* Pixel coordinate grounding data
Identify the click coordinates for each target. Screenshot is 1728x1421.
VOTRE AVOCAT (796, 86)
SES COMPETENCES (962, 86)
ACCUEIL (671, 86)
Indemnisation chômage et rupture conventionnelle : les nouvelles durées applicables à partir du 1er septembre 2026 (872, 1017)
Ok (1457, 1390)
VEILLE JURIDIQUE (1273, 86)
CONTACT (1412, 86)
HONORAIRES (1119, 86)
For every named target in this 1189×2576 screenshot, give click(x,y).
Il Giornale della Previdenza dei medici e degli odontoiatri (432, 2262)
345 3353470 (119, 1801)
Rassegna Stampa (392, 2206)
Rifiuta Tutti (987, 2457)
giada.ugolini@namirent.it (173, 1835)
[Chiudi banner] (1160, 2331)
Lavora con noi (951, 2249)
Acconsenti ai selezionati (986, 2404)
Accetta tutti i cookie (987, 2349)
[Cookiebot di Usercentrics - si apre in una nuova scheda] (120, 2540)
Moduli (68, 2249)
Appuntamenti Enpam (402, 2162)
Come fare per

* WHAT IS NEEDED
Every line in the records above with the string "target" in it should be shown.

* SOLUTION FOR THIS EXERCISE
Identify the click coordinates for each target. Screenshot is 1728x1421.
For every named target in this 1189×2576 screenshot, give click(x,y).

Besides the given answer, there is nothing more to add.